Key Words: Bovine viral diarrhea • Odocoileus virginianus • viral infection • white-tailed deer

Bovine viral diarrhea virus (BVDV) is a positive, single-strand RNA virus belonging to the family Flaviviridae, genus pestivirus.11,13,23 Genotyping of pestiviruses can be done using nucleotide analysis of the 5' untranslated region (UTR) region).12 There are 3 different known species of viruses within the genus of pestiviruses: BVDV types 1 (BVDV1) and 2 (BVDV2), border disease virus (BDV), and classical swine fever virus (CSFV). BVDV1, BVDV2, and BDV have been shown to infect cattle, swine, sheep, and goat species, while CSFV infects only swine.20,26 BVDV causes a variety of clinical manifestations in cattle including clinically unapparent to severe acute infections, neonatal diarrhea in calves,27 and predisposition of calves to respiratory tract infections.1,4 Both genotypes of BVDV have long been associated with economic losses in the cattle industry.5 The most important economic consequences of BVDV, however, are reproductive losses. Depending on the time of infection during gestation, BVDV can cause early embryonic death, abortion, congenital defects, or a variety of clinical manifestations including fever, nasal and ocular discharge, profuse watery diarrhea, and mucosal lesions.10 Most important, fetuses between 18 and 125 days of gestation that survive infection with noncytopathic strains of BVDV invariably develop immune tolerance to the virus and are born persistently infected (PI).10 PI animals shed large amounts of virus during their lifetime and are the primary spreaders of the virus in the herd. It has been postulated that the key for BVDV control is to interfere with the process by which these PI individuals are generated15 or to detect and remove these PI animals from herds. BVDV also can be spread to susceptible calves from acutely infected animals.14

Furthermore, in some areas of the United States, a marked increase in the prevalence of fetal infections was recorded between 1980 and 2000 despite a 60% rate of vaccination.9 The combined economic impact of BVDV has been estimated at $20 to $57 million loss per million calves in the United States.8 In 2005, the cost of BVD to U.S. producers was estimated at $760 million to $2.2 billion dollars.8

Risk factors for BVDV introduction into a noninfected herd have been extensively studied. The introduction of infection through purchased animals appeared to be the most important risk factor.14 It was concluded from several studies that many wild ruminant species can be infected with BVDV and serve as a potential reservoir for infection to the livestock population.14 In 2006, the American Association of Bovine Practitioners and National Cattlemen's Beef Association adopted a resolution for eradication of BVDV.8 In order for the eradication program to be successful, the source of infection needs to be understood in order to prevent reintroduction of BVD into cattle herds that are free of infection. An epidemiologic study was conducted to evaluate BVD infection in wild white-tailed deer (Odocoileus virginianus) in Indiana.

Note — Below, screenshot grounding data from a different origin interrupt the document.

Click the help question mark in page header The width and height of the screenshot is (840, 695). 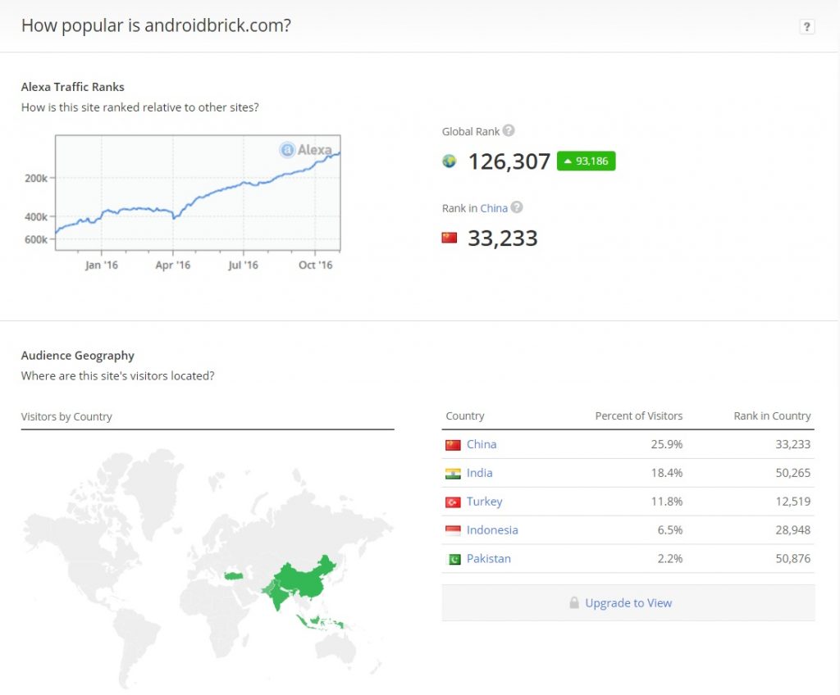[806, 27]
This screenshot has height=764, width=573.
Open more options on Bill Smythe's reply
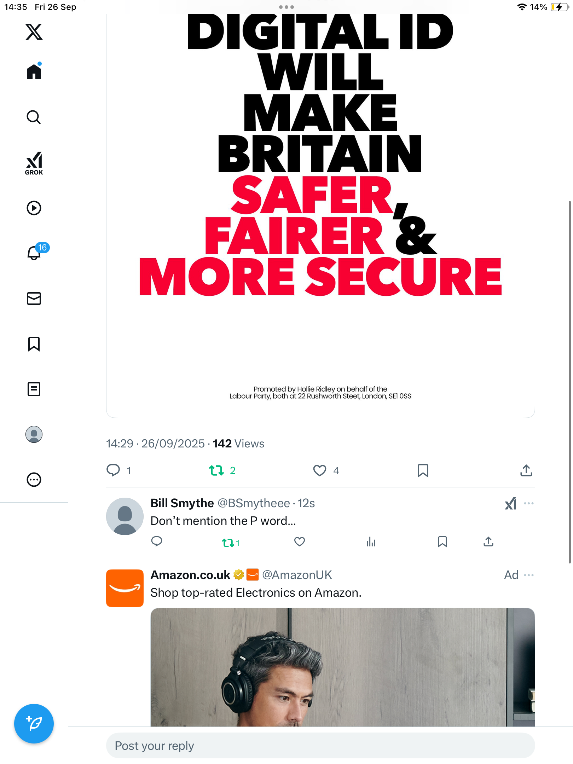tap(529, 503)
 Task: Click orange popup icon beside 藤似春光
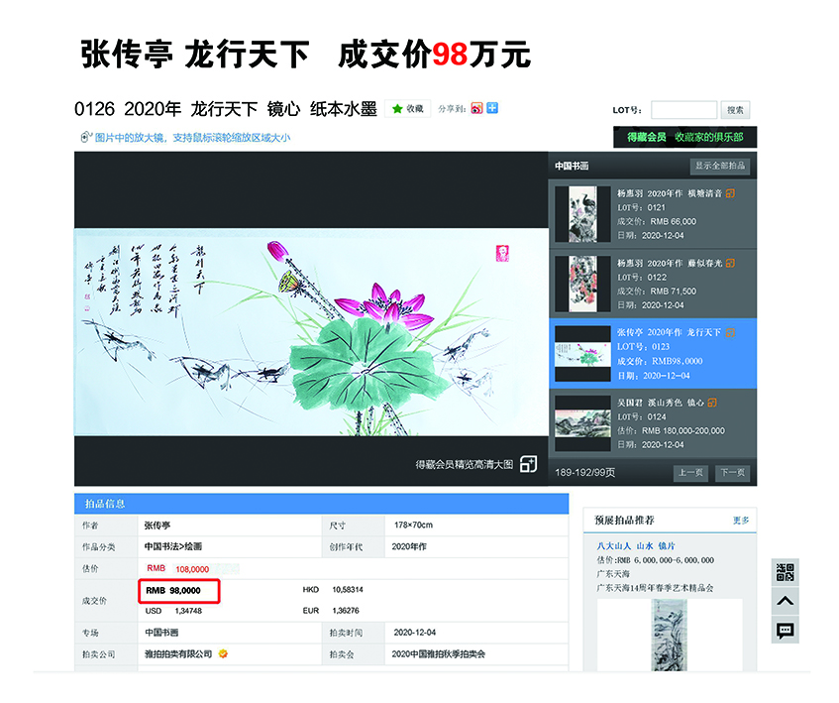click(x=730, y=263)
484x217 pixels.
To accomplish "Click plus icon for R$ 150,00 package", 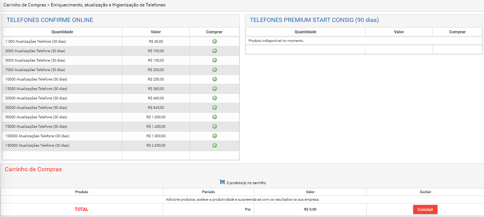I will pyautogui.click(x=215, y=60).
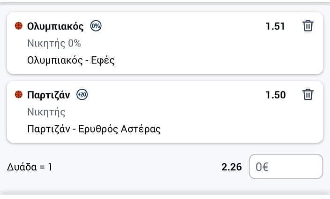330x199 pixels.
Task: Open the Παρτιζάν - Ερυθρός Αστέρας match
Action: point(94,129)
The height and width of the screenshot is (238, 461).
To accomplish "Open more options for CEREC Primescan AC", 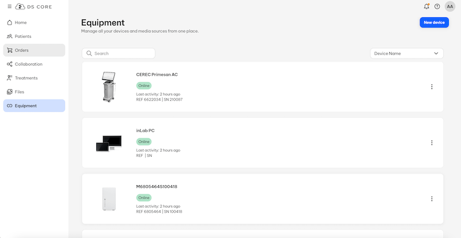I will point(432,87).
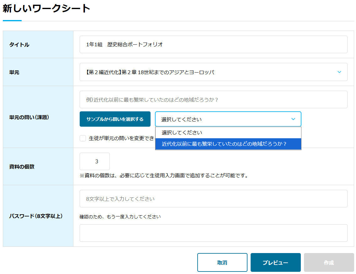The height and width of the screenshot is (274, 356).
Task: Click the パスワード(8文字以上) row label
Action: (36, 216)
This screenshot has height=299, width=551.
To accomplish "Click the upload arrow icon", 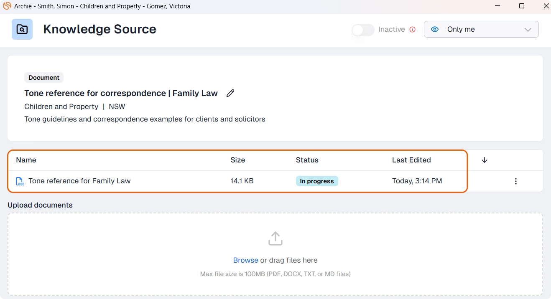I will [275, 238].
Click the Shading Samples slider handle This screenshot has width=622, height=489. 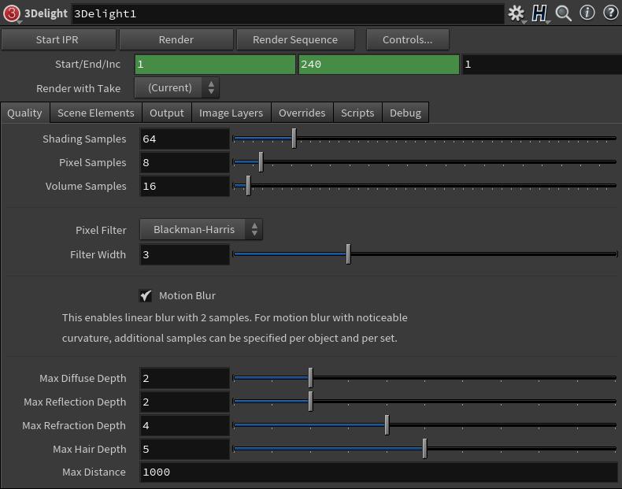click(294, 139)
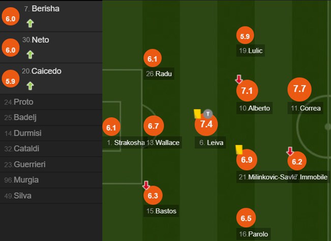Screen dimensions: 331x241
Task: Click the red substitution arrow on Bastos
Action: point(146,185)
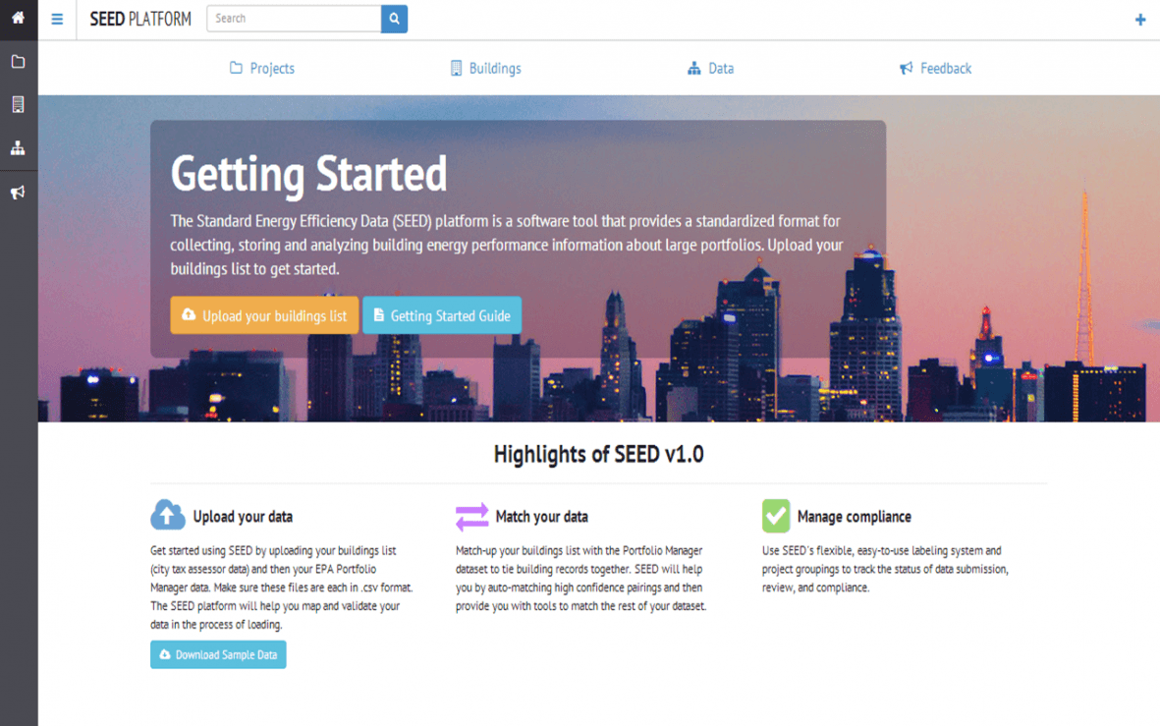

In the fall of 2006, 311 ear notches and 434 lymph node samples were collected across Indiana (Fig. 1) from hunter-harvested deer during the Indiana firearm deer-hunting season. Ear notches were collected in 5-ml snap cap tubes, and lymph nodes were collected fresh in bags and transported to the laboratory. Ear notches, 1 cm in size, were resuspended in 2 ml of phosphate buffer solution (PBS), and 10% of tissue homogenate was made in PBS following procedures recommended by the manufacturer.^a A total amount of 4 ml of tissue homogenate was centrifuged at 2,010 x g for 20 minutes. Supernatant from each individual sample of all ear notch and lymph node samples was tested for BVDV antigen using a commercial BVD antigen capture enzyme-linked immunosorbent assay (ELISA)^a according to the manufacturer's recommendations.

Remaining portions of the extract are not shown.